The latest layoffs in India’s startup space had been largely concentrated within ed-tech companies, but now they seem to be spreading to other sectors.
Oyo Rooms has said that it’s undertaking a downsizing of its staff and laying off 600 employees. Prior to the layoffs, Oyo had an employee base of 3700, which implies it’s now let go of more than 16 percent of its staff. Most of the fired employees were from its product and engineering teams, and the Oyo vacation homes teams. The layoffs were also in teams that were developing pilots and proof of concepts such as in-app gaming, social content curation and patron facilitated content.
“It is unfortunate that we are having to part ways with a lot of these talented individuals who have made valuable contributions to the company,” said Oyo CEO Ritesh Agarwal. “As Oyo grows and a need for some of these roles emerges in the future, we commit to reaching out to them first and offering them the opportunity,” he added.
“We will be doing all that we can to ensure that most of the people we are having to let go, are gainfully employed. Every member of the Oyo team and I myself will proactively endorse the strength of each of these employees,” Agarwal continued.
Oyo said that while it was downsizing from specific teams, it was also making wide ranging changes in its organizational structure. Oyo said that members of projects that have now been ‘successfully developed’ and deployed such as ‘Partner SaaS’ had been either let go or were being redeployed in core product and newer tech areas such as AI driven pricing, ordering and payments. Meanwhile, the company said it was adding people to the partner relationship management and the business development teams. Oyo is also reassessing its corporate headquarter base afresh and is “merging congruent roles and flattening team structures” where needed.
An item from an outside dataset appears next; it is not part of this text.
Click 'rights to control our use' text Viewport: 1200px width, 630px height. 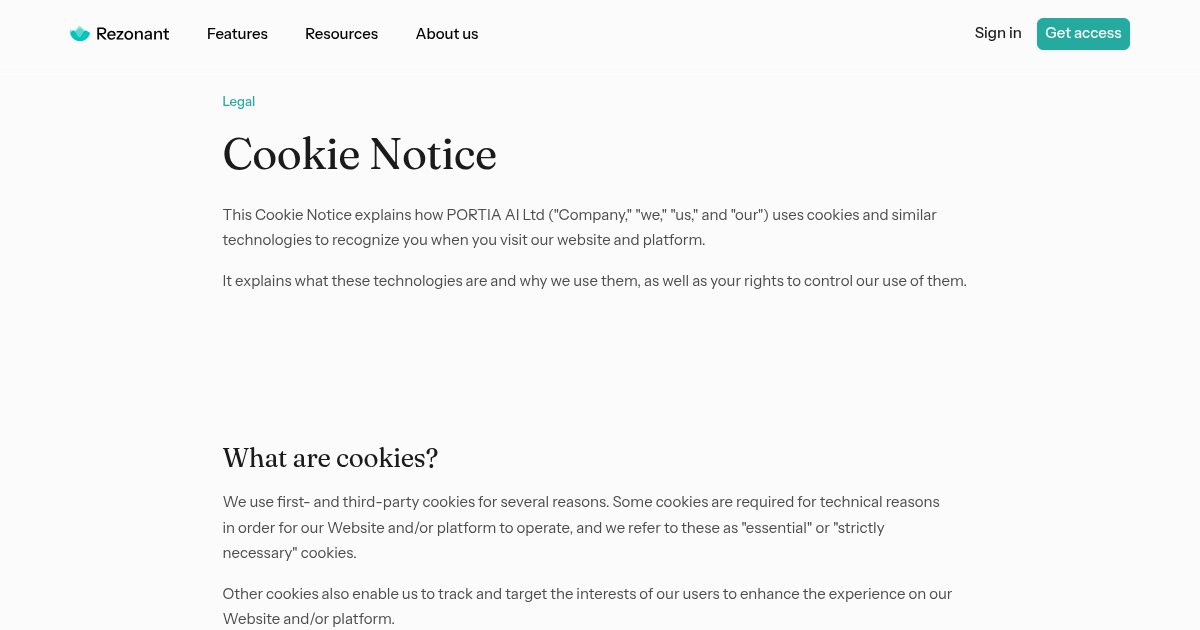[x=835, y=281]
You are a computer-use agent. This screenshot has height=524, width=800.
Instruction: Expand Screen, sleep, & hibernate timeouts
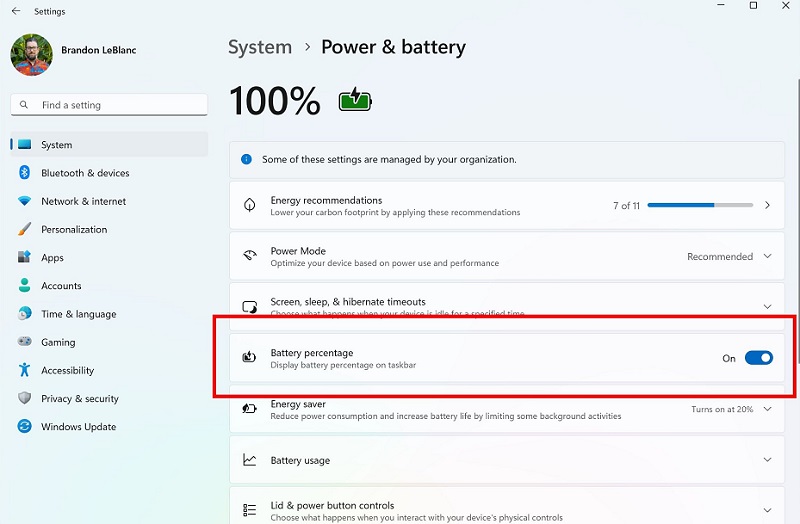pos(767,307)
Oyo’s layoff announcement comes after a string of ed-tech startup layoffs in India. Byju’s had announced last month that it was laying off 2,500 employees. Fellow ed-tech unicorn Vedantu has laid off 424 employees this year, and Unacademy has also laid off more than a thousand employees. Apart from ed-tech, Zomato had laid off 3% of its workforce earlier this month, and Ola had laid off 200 engineers in September.
This follows a global pattern of layoffs in the tech space. Meta has laid off 11,000 employees in one of the biggest layoffs in tech history, and Amazon has said it plans to let go off 10,000 employees. Google meanwhile has said it’ll slowly ask 10,000 “low-performers” to leave the company. These are difficult times in tech, and Indian startups are also slowly having to come to terms with the global slowdown.